Passage shown:
::::::

Avoid allocations in the naive discrete Fourier transform

Hello, I try to implemente a straight forwared discrete Fourier transform abut I do not see what variables are allocated in the intermediate steps. For my undertanding it is a generator expression and should get the result without allocating anything?

julia> function dft(A::AbstractArray{T,N}, CT::Type = Float64) where {T,N}
           F = similar(A, Complex{CT})
           @inbounds for k ∈ CartesianIndices(F)
               F[k] = sum(exp(- im * 2π * sum((k[d] - 1) * (n[d] - 1) / size(A, d) for d ∈ 1:N)) * A[n] for n ∈ CartesianIndices(A))
           end
           return F
       end
dft (generic function with 3 methods)

::::::

Work to be completed: Pick up the forum thread about allocations in the naive discrete Fourier transform and continue it from its last line.

Supplied material:
::::::

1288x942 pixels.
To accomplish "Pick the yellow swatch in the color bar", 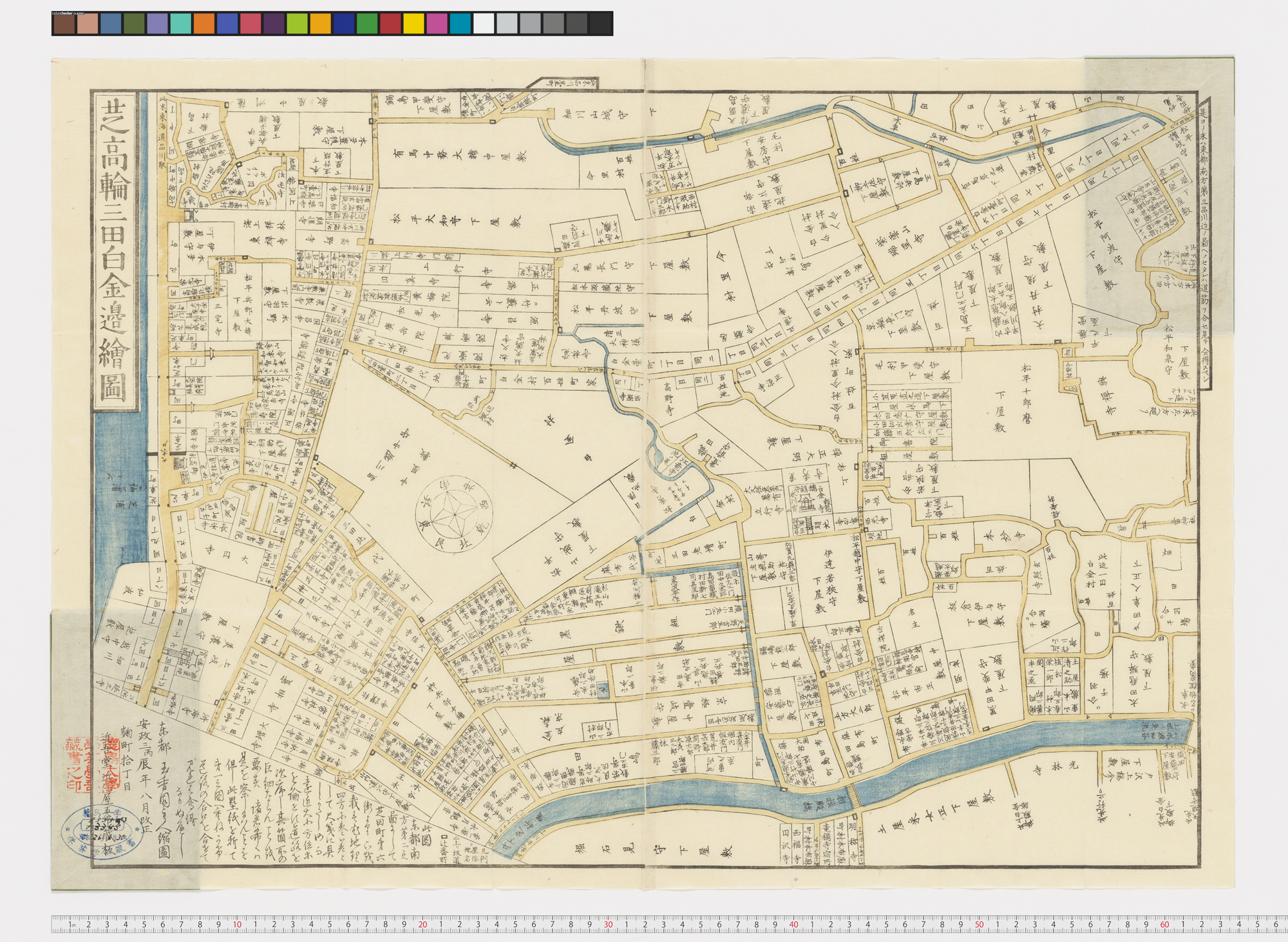I will click(413, 24).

::::::

Exercise result:
julia> A = rand(Float64, 20, 20);

julia> using BenchmarkTools

julia> @btime dft($A);
  5.331 ms (2401 allocations: 100.13 KiB)
1 Like

I didn’t quite track it down, but I suspect that the compiler has a hard time doing type-inference through those nested generator expressions?

Here is a variant that does no allocations (other than allocating F), and uses the element type of A to determine the element type of the output F:

function dft(A::AbstractArray{T,N}) where {T,N}
    F = zeros(complex(float(T)), size(A)...)
    @inbounds for k ∈ CartesianIndices(F), n ∈ CartesianIndices(A)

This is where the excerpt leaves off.